よく見れば中央広場の周りには数えきれないほどの屋台が並び、そこには扇子、うちわ、コップ、サインまで幅広く商品が揃っていた。

もちろんその全てには、女神ことエンジュの絵が彫られている。


そしてしっかりと、フリーリング商会と刻んである。



「フリーリング商会をよろしゅうな〜」



いままで名もなき商人たちの集まりだったそこは、今日この日を持って正式にフリーリング商会として広く知れ渡ることになった。



その後は、エンジュのイベントに全く関係のないような商店街の品物も飛ぶように売れた。この日のために商店街を掃除し、改装し、商品の質を上げ、値段も再調整したことの効果が早くも現れた。



女神エンジュを抱え込んでいるだけでなく、その商会の商品の質、値段ともに申し分無いとなればさらに評価は鰻登りであった。



さらに、これほどの大人数を、大きなトラブルもなく捌き切ったその手腕も凄まじい。


フリーリング商会の従業員を是非とも雇いたいと多くのオファーが押し寄せたほどである。

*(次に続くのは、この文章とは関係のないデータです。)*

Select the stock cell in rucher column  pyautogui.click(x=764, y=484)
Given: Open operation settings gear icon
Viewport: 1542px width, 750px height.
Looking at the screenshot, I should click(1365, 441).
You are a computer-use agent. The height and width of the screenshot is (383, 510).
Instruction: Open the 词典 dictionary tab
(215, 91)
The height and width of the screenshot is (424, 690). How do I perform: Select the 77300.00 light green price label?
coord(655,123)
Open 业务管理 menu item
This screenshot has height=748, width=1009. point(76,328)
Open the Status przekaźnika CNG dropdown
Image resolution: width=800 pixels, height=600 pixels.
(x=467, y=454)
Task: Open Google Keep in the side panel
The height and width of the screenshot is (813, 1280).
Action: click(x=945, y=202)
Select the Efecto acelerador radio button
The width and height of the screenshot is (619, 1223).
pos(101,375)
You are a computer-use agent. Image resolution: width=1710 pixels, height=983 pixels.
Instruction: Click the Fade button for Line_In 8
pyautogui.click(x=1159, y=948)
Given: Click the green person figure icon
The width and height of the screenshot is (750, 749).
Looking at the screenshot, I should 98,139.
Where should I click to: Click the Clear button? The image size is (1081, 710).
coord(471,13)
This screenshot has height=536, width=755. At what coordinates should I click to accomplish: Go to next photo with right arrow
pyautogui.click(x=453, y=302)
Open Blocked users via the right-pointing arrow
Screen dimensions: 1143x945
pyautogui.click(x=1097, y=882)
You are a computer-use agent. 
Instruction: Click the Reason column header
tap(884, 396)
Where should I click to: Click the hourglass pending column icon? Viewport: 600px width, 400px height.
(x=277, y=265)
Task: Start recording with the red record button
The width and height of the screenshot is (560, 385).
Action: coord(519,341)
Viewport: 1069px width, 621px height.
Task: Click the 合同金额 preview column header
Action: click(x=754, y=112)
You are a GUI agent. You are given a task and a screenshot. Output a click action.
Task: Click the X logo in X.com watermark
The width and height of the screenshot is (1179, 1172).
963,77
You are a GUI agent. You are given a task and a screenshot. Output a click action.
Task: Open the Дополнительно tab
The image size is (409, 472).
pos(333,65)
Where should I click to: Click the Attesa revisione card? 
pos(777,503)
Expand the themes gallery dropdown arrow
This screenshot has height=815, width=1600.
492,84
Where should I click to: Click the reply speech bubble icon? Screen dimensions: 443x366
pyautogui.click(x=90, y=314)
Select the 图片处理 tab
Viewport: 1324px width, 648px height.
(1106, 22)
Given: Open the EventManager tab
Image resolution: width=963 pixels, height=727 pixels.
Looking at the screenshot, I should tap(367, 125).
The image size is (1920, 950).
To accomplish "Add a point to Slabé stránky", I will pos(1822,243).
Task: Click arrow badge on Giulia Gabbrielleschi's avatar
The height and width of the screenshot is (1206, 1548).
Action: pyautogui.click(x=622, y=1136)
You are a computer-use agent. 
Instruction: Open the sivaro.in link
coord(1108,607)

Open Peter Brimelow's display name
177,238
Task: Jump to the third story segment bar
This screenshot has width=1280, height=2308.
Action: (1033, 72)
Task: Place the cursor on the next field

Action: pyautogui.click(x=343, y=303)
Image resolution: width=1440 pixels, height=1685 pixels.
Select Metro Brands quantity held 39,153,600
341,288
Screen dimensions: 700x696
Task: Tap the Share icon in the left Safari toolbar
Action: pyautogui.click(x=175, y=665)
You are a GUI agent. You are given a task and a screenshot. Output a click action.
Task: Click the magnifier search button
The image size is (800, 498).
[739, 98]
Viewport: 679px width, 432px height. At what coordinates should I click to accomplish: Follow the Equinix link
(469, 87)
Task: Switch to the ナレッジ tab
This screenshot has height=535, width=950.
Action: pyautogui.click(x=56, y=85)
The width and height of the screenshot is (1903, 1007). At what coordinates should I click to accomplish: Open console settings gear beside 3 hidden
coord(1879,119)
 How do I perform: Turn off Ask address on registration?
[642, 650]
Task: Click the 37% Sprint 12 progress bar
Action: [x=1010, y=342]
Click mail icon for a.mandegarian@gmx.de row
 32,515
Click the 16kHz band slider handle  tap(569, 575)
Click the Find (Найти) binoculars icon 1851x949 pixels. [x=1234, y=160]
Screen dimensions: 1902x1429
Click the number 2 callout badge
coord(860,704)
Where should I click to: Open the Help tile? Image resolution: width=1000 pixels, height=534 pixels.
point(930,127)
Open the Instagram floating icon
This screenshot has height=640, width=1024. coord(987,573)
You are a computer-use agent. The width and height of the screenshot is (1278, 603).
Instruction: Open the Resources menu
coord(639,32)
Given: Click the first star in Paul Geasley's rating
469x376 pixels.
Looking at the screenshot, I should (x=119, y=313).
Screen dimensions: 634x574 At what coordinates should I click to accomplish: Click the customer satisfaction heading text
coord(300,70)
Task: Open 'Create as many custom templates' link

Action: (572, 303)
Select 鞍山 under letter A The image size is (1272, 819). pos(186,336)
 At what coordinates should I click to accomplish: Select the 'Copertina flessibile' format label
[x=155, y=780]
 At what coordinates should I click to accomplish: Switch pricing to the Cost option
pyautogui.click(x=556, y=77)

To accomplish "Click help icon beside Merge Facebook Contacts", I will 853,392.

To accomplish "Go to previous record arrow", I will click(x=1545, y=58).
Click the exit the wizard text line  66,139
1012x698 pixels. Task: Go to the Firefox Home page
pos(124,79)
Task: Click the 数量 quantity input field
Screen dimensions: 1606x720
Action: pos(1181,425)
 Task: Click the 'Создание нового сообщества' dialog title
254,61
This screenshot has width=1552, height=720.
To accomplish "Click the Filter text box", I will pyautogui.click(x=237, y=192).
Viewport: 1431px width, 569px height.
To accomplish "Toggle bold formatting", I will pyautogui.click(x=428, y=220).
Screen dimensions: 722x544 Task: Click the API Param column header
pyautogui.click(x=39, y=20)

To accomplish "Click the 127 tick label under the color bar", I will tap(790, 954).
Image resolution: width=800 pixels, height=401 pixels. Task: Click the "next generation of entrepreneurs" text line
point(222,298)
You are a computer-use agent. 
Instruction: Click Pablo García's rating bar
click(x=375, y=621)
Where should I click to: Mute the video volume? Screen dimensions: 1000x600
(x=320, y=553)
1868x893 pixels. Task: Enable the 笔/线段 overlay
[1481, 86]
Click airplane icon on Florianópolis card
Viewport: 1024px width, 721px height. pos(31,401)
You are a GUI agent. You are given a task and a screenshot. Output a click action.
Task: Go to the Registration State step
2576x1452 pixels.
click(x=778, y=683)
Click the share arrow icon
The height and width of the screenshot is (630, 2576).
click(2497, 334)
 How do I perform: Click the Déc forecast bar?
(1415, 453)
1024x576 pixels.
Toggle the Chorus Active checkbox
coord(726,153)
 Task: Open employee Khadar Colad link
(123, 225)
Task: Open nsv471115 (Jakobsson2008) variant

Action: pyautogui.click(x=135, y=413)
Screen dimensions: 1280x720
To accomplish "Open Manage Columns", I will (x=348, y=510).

唯一おきた事故といえば、当たりの商品を引き当てた少年が、

エンジュに「今日は来てくれてありがとう。」と笑顔で握手をしてもらった瞬間、喜びのあまり気絶して意識を失ったことくらいである。



こうしてエンジュの存在とフリーリング商会を一気に大々的に広める結果となったエンジュの初仕事は、大成功と言えるだろう。